Zahura Begum

When and how did you realize that you want to pursue a STEM career?

Maths and Science has always been appealing to me from as long as I can remember. Whether it was the books I read, the films I watched or the museums I visited, it was the STEM that drew me and a need to know how things work and why they are the way they are. I find the ability to deconstruct phenomena and explain it in a logical manner, building on principles and axioms, a fascinating insight and beautiful description into the nature around us. And, despite it being a real challenge for me to grasp, when I finally understand an equation or theory regardless of how small or mundane it may seem, there is a joy that stays long after. 

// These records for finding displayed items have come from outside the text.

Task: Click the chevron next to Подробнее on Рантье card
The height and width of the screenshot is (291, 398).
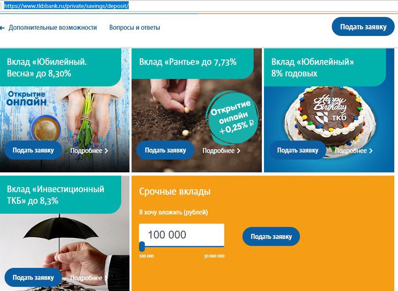Action: [x=238, y=151]
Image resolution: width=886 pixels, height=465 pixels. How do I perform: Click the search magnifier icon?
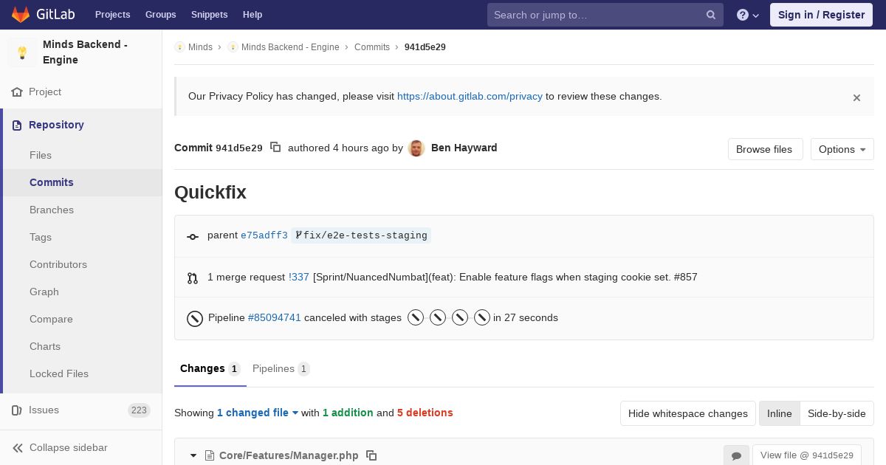[x=710, y=15]
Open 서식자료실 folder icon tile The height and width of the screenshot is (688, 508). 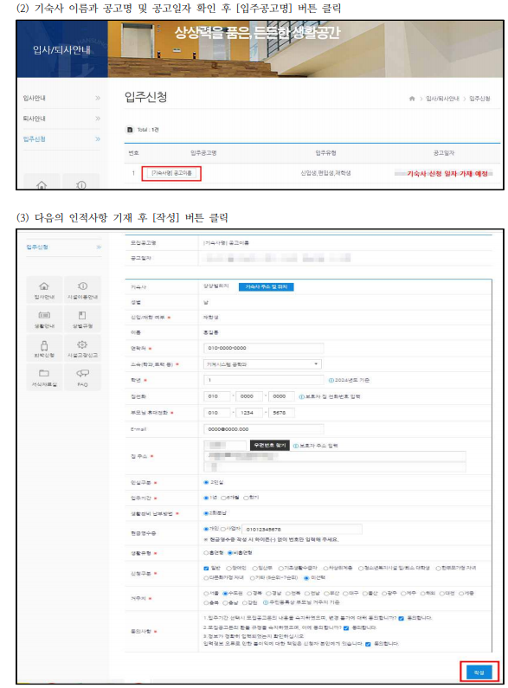click(x=44, y=377)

I had always been inclined to follow an academic career in research and definitely do something in STEM but as a career the specific field took some time for me to develop. My current career interests lie in materials engineering and energy production as I feel that for a more sustainable future we have to broaden our research and search for novel ways to make materials that are sustainable and kind to the environment. We will always rely on energy and materials in our every day life and I wish to be a part of the search and efforts to ensure that we can meet those needs in the future.

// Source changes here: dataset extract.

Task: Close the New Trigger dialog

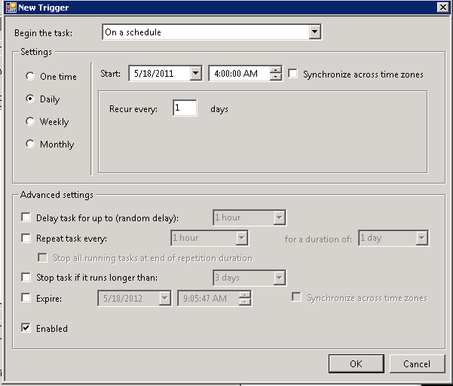Action: click(442, 8)

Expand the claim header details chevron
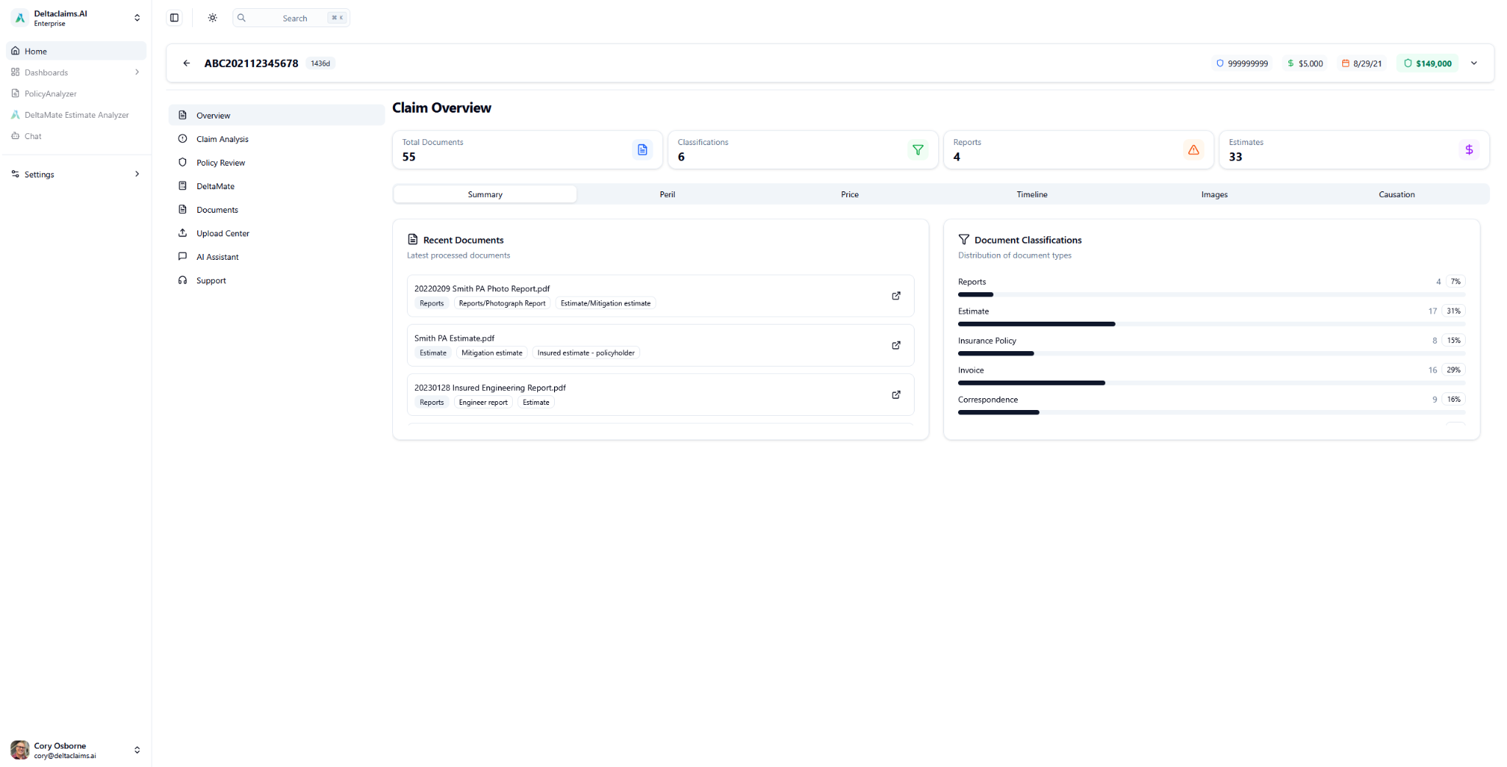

How does the Open University help you achieve your goals?


The Open University's flexible approach helps me to work and study at my own pace. With its help I wish to achieve my predominant goal of graduating with a Maths and Physics degree. This important first step will then open up many opportunities into research in the future and enable me to do my part in those developments. It has been very welcoming, helpful and cost effective and I have met a whole range of different and inspiring people who remind me that education has no age and no limits when driven by one's passion to learn. I have met people from their 20s to their 60s and over who have made the decision to join the OU to learn and to succeed in a way that suits them and their current situations. As you have to be very self motivated and organised with your time, it is great for self development too.

What would you say to someone who thinks that maths is hard or that maths is pointless?


I would say yes Maths is hard and there are bits of Maths that may seem pointless but the phone that you use, the money that you spend, the games that you play and even the pictures that you tag on Instagram have all been developed with Maths. From the machines that run your lives to the algorithms you do not even realise you follow or the statistics that you are a part of, Maths is fundamental to your every day life. There's Maths in nature and there's Maths built into your machines and all of it is beautiful when you see how elegantly it all fits together. So whether the maths you have seen is simple or complex, pure or applied it may at the beginning seem like it has no use but when an engineer, scientist or even designer uses their creativity or discovers through research that it fits perfectly, you understand how the seemingly unconnected parts of Maths fit like a puzzle. As if it was always meant to be there. And I as someone who likes Maths love that about it, but through experience I am also aware of how difficult Maths can be for some people to understand and how they have been put off by it. For this I do believe that more approaches are required in teaching and demystifying Maths.

Have you ever been the victim of a gender stereotype?

I have not been personally stereotyped but I have had experiences where I came across gender stereotyping. I have always believed STEM (especially in our current times) takes one's capability, contribution and experience as more important than their gender. However even with the push to involve more women and girls into STEM and make STEM more inclusive; I have come across comments and ideas that women from BAME backgrounds may not suit hardcore STEM roles for many different reasons. There are still cultural influences that may on the one hand say sure a girl/woman can excel in STEM at one level e.g. undergrad but on the other hand may consider that specific support roles may be better for them when they enter industry. Not every STEM graduate will stay in STEM regardless of gender, as it is their personal circumstances that will affect their journey, but being able to eradicate barriers and ensure equality for all in pursuing and flourishing STEM will help everyone - even sectors other than STEM. And this is an evolving process that each man or woman helps by being more than their gender in whatever they do, and letting others do the same.